§ **Supplied records**
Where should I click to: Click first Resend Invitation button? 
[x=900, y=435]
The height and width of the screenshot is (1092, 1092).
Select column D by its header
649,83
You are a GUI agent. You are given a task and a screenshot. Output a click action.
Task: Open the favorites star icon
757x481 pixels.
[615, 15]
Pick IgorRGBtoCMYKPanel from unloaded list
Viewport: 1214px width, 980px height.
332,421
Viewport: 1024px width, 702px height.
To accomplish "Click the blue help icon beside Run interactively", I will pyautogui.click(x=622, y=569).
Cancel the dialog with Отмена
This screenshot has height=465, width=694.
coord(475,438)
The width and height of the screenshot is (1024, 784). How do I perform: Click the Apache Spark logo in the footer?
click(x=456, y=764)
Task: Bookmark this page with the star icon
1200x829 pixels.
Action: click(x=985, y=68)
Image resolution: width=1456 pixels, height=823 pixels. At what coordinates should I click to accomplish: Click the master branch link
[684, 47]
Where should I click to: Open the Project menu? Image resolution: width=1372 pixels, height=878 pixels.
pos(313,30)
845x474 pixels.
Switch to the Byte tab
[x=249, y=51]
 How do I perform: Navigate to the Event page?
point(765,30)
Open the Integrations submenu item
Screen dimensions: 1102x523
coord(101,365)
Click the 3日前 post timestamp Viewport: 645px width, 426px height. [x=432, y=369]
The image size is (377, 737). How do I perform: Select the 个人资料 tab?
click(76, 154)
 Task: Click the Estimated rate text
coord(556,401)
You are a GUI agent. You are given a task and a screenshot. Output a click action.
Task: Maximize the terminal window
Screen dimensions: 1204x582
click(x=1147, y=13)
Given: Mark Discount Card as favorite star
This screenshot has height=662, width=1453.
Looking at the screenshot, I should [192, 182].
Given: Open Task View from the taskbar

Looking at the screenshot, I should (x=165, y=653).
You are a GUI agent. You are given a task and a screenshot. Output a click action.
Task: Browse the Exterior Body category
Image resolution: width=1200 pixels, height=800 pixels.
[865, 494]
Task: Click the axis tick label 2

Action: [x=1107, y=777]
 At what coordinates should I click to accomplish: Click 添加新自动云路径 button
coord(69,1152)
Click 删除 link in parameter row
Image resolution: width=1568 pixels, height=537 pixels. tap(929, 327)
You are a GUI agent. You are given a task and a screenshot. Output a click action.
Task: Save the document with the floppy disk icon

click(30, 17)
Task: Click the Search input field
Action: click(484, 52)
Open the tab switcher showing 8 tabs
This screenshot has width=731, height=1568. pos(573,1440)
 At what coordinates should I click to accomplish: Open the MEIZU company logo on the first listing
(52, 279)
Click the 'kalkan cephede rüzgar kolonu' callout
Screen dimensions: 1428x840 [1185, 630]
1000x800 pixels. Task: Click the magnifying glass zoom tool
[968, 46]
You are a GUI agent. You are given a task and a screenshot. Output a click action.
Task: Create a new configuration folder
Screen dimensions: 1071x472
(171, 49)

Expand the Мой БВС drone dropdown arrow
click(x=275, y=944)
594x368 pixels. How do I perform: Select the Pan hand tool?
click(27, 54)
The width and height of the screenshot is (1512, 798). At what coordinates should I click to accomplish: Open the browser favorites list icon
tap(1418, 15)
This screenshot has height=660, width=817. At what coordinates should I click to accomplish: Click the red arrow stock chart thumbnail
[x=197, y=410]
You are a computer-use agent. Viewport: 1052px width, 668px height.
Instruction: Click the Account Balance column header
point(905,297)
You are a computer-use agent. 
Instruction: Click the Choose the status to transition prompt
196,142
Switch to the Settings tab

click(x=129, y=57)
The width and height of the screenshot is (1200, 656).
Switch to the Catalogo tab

§ **Given exercise**
Rewrite the data above as a numbered list with one line per item, leaving out the blank lines.

§ **Exercise output**
1. Where should I click to: Click first Resend Invitation button? 
2. [x=900, y=435]
3. The height and width of the screenshot is (1092, 1092).
4. Select column D by its header
5. 649,83
6. You are a GUI agent. You are given a task and a screenshot. Output a click action.
7. Task: Open the favorites star icon
8. 757x481 pixels.
9. [615, 15]
10. Pick IgorRGBtoCMYKPanel from unloaded list
11. Viewport: 1214px width, 980px height.
12. 332,421
13. Viewport: 1024px width, 702px height.
14. To accomplish "Click the blue help icon beside Run interactively", I will pyautogui.click(x=622, y=569).
15. Cancel the dialog with Отмена
16. This screenshot has height=465, width=694.
17. coord(475,438)
18. The width and height of the screenshot is (1024, 784). How do I perform: Click the Apache Spark logo in the footer?
19. click(x=456, y=764)
20. Task: Bookmark this page with the star icon
21. 1200x829 pixels.
22. Action: click(x=985, y=68)
23. Image resolution: width=1456 pixels, height=823 pixels. At what coordinates should I click to accomplish: Click the master branch link
24. [684, 47]
25. Where should I click to: Open the Project menu? Image resolution: width=1372 pixels, height=878 pixels.
26. pos(313,30)
27. 845x474 pixels.
28. Switch to the Byte tab
29. [x=249, y=51]
30.  How do I perform: Navigate to the Event page?
31. point(765,30)
32. Open the Integrations submenu item
33. Screen dimensions: 1102x523
34. coord(101,365)
35. Click the 3日前 post timestamp Viewport: 645px width, 426px height. [x=432, y=369]
36. The image size is (377, 737). How do I perform: Select the 个人资料 tab?
37. click(76, 154)
38.  Task: Click the Estimated rate text
39. coord(556,401)
40. You are a GUI agent. You are given a task and a screenshot. Output a click action.
41. Task: Maximize the terminal window
42. Screen dimensions: 1204x582
43. click(x=1147, y=13)
44. Given: Mark Discount Card as favorite star
45. This screenshot has height=662, width=1453.
46. Looking at the screenshot, I should [192, 182].
47. Given: Open Task View from the taskbar
48. Looking at the screenshot, I should (x=165, y=653).
49. You are a GUI agent. You are given a task and a screenshot. Output a click action.
50. Task: Browse the Exterior Body category
51. Image resolution: width=1200 pixels, height=800 pixels.
52. [865, 494]
53. Task: Click the axis tick label 2
54. Action: [x=1107, y=777]
55.  At what coordinates should I click to accomplish: Click 添加新自动云路径 button
56. coord(69,1152)
57. Click 删除 link in parameter row
58. Image resolution: width=1568 pixels, height=537 pixels. tap(929, 327)
59. You are a GUI agent. You are given a task and a screenshot. Output a click action.
60. Task: Save the document with the floppy disk icon
61. click(30, 17)
62. Task: Click the Search input field
63. Action: click(484, 52)
64. Open the tab switcher showing 8 tabs
65. This screenshot has width=731, height=1568. pos(573,1440)
66.  At what coordinates should I click to accomplish: Open the MEIZU company logo on the first listing
67. (52, 279)
68. Click the 'kalkan cephede rüzgar kolonu' callout
69. Screen dimensions: 1428x840 [1185, 630]
70. 1000x800 pixels. Task: Click the magnifying glass zoom tool
71. [968, 46]
72. You are a GUI agent. You are given a task and a screenshot. Output a click action.
73. Task: Create a new configuration folder
74. Screen dimensions: 1071x472
75. (171, 49)
76. Expand the Мой БВС drone dropdown arrow
77. click(x=275, y=944)
78. 594x368 pixels. How do I perform: Select the Pan hand tool?
79. click(27, 54)
80. The width and height of the screenshot is (1512, 798). At what coordinates should I click to accomplish: Open the browser favorites list icon
81. tap(1418, 15)
82. This screenshot has height=660, width=817. At what coordinates should I click to accomplish: Click the red arrow stock chart thumbnail
83. [x=197, y=410]
84. You are a computer-use agent. Viewport: 1052px width, 668px height.
85. Instruction: Click the Account Balance column header
86. point(905,297)
87. You are a computer-use agent. 
88. Instruction: Click the Choose the status to transition prompt
89. 196,142
90. Switch to the Settings tab
91. click(x=129, y=57)
92. The width and height of the screenshot is (1200, 656).
93. Switch to the Catalogo tab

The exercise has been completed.